SOURCE DATA
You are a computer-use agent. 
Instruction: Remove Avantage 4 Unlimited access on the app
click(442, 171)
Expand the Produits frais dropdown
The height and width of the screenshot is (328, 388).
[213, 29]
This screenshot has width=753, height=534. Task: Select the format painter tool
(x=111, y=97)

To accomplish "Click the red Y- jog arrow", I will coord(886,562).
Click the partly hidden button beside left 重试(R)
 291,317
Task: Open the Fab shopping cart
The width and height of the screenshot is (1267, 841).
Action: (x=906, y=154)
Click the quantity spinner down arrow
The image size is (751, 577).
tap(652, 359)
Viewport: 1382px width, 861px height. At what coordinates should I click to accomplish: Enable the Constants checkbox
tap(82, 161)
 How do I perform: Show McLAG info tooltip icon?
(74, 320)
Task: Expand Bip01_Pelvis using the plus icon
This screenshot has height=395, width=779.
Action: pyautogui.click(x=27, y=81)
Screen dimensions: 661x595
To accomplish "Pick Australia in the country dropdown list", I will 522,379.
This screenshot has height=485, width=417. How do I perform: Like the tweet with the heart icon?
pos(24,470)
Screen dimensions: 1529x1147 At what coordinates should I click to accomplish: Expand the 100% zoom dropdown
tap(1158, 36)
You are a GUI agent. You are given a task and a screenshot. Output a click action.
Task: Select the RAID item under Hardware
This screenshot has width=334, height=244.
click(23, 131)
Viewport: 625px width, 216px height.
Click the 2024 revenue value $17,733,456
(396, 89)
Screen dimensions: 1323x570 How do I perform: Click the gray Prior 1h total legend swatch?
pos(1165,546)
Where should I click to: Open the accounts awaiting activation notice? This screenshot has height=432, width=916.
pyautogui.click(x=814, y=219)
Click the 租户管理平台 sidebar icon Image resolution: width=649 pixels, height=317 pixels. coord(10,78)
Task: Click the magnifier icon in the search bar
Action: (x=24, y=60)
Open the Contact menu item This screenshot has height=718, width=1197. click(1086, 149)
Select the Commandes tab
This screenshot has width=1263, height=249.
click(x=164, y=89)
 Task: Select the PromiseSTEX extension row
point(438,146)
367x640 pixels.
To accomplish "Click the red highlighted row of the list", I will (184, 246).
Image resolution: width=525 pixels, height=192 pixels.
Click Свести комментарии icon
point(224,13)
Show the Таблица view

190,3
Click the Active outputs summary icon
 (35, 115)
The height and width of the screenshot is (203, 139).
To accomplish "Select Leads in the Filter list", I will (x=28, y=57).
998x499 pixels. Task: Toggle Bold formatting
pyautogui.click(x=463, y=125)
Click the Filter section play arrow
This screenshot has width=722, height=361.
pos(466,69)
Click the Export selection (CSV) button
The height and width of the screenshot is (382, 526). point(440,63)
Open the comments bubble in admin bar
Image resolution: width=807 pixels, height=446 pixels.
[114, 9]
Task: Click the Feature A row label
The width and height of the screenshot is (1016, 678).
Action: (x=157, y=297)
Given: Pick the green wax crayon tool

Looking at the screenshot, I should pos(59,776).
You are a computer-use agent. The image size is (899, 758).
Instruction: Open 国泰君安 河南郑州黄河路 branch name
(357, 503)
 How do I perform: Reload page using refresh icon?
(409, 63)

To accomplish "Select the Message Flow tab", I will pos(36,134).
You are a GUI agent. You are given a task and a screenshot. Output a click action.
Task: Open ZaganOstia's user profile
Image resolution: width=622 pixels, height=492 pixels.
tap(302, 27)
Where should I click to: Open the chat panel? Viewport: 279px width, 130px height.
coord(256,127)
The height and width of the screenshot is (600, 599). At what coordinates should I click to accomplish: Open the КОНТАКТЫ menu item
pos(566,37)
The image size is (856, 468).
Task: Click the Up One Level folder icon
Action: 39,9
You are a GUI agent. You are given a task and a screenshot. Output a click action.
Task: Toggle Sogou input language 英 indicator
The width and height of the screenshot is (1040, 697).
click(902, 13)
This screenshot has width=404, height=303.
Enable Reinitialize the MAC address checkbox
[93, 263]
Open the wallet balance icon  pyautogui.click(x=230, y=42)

AIM OF THE EXERCISE
Each line of the material above needs to be returned exactly as written.

SOLVED PROBLEM
You are a computer-use agent. 
Instruction: Remove Avantage 4 Unlimited access on the app
click(442, 171)
Expand the Produits frais dropdown
The height and width of the screenshot is (328, 388).
[213, 29]
This screenshot has width=753, height=534. Task: Select the format painter tool
(x=111, y=97)

To accomplish "Click the red Y- jog arrow", I will coord(886,562).
Click the partly hidden button beside left 重试(R)
 291,317
Task: Open the Fab shopping cart
The width and height of the screenshot is (1267, 841).
Action: (x=906, y=154)
Click the quantity spinner down arrow
The image size is (751, 577).
tap(652, 359)
Viewport: 1382px width, 861px height. At what coordinates should I click to accomplish: Enable the Constants checkbox
tap(82, 161)
 How do I perform: Show McLAG info tooltip icon?
(74, 320)
Task: Expand Bip01_Pelvis using the plus icon
This screenshot has height=395, width=779.
Action: pyautogui.click(x=27, y=81)
Screen dimensions: 661x595
To accomplish "Pick Australia in the country dropdown list", I will 522,379.
This screenshot has height=485, width=417. How do I perform: Like the tweet with the heart icon?
pos(24,470)
Screen dimensions: 1529x1147 At what coordinates should I click to accomplish: Expand the 100% zoom dropdown
tap(1158, 36)
You are a GUI agent. You are given a task and a screenshot. Output a click action.
Task: Select the RAID item under Hardware
This screenshot has width=334, height=244.
click(23, 131)
Viewport: 625px width, 216px height.
Click the 2024 revenue value $17,733,456
(396, 89)
Screen dimensions: 1323x570 How do I perform: Click the gray Prior 1h total legend swatch?
pos(1165,546)
Where should I click to: Open the accounts awaiting activation notice? This screenshot has height=432, width=916.
pyautogui.click(x=814, y=219)
Click the 租户管理平台 sidebar icon Image resolution: width=649 pixels, height=317 pixels. coord(10,78)
Task: Click the magnifier icon in the search bar
Action: (x=24, y=60)
Open the Contact menu item This screenshot has height=718, width=1197. click(1086, 149)
Select the Commandes tab
This screenshot has width=1263, height=249.
click(x=164, y=89)
 Task: Select the PromiseSTEX extension row
point(438,146)
367x640 pixels.
To accomplish "Click the red highlighted row of the list", I will (184, 246).
Image resolution: width=525 pixels, height=192 pixels.
Click Свести комментарии icon
point(224,13)
Show the Таблица view

190,3
Click the Active outputs summary icon
 (35, 115)
The height and width of the screenshot is (203, 139).
To accomplish "Select Leads in the Filter list", I will (x=28, y=57).
998x499 pixels. Task: Toggle Bold formatting
pyautogui.click(x=463, y=125)
Click the Filter section play arrow
This screenshot has width=722, height=361.
pos(466,69)
Click the Export selection (CSV) button
The height and width of the screenshot is (382, 526). point(440,63)
Open the comments bubble in admin bar
Image resolution: width=807 pixels, height=446 pixels.
[114, 9]
Task: Click the Feature A row label
The width and height of the screenshot is (1016, 678).
Action: (x=157, y=297)
Given: Pick the green wax crayon tool

Looking at the screenshot, I should pos(59,776).
You are a computer-use agent. The image size is (899, 758).
Instruction: Open 国泰君安 河南郑州黄河路 branch name
(357, 503)
 How do I perform: Reload page using refresh icon?
(409, 63)

To accomplish "Select the Message Flow tab", I will pos(36,134).
You are a GUI agent. You are given a task and a screenshot. Output a click action.
Task: Open ZaganOstia's user profile
Image resolution: width=622 pixels, height=492 pixels.
tap(302, 27)
Where should I click to: Open the chat panel? Viewport: 279px width, 130px height.
coord(256,127)
The height and width of the screenshot is (600, 599). At what coordinates should I click to accomplish: Open the КОНТАКТЫ menu item
pos(566,37)
The image size is (856, 468).
Task: Click the Up One Level folder icon
Action: 39,9
You are a GUI agent. You are given a task and a screenshot. Output a click action.
Task: Toggle Sogou input language 英 indicator
The width and height of the screenshot is (1040, 697).
click(902, 13)
This screenshot has width=404, height=303.
Enable Reinitialize the MAC address checkbox
[93, 263]
Open the wallet balance icon  pyautogui.click(x=230, y=42)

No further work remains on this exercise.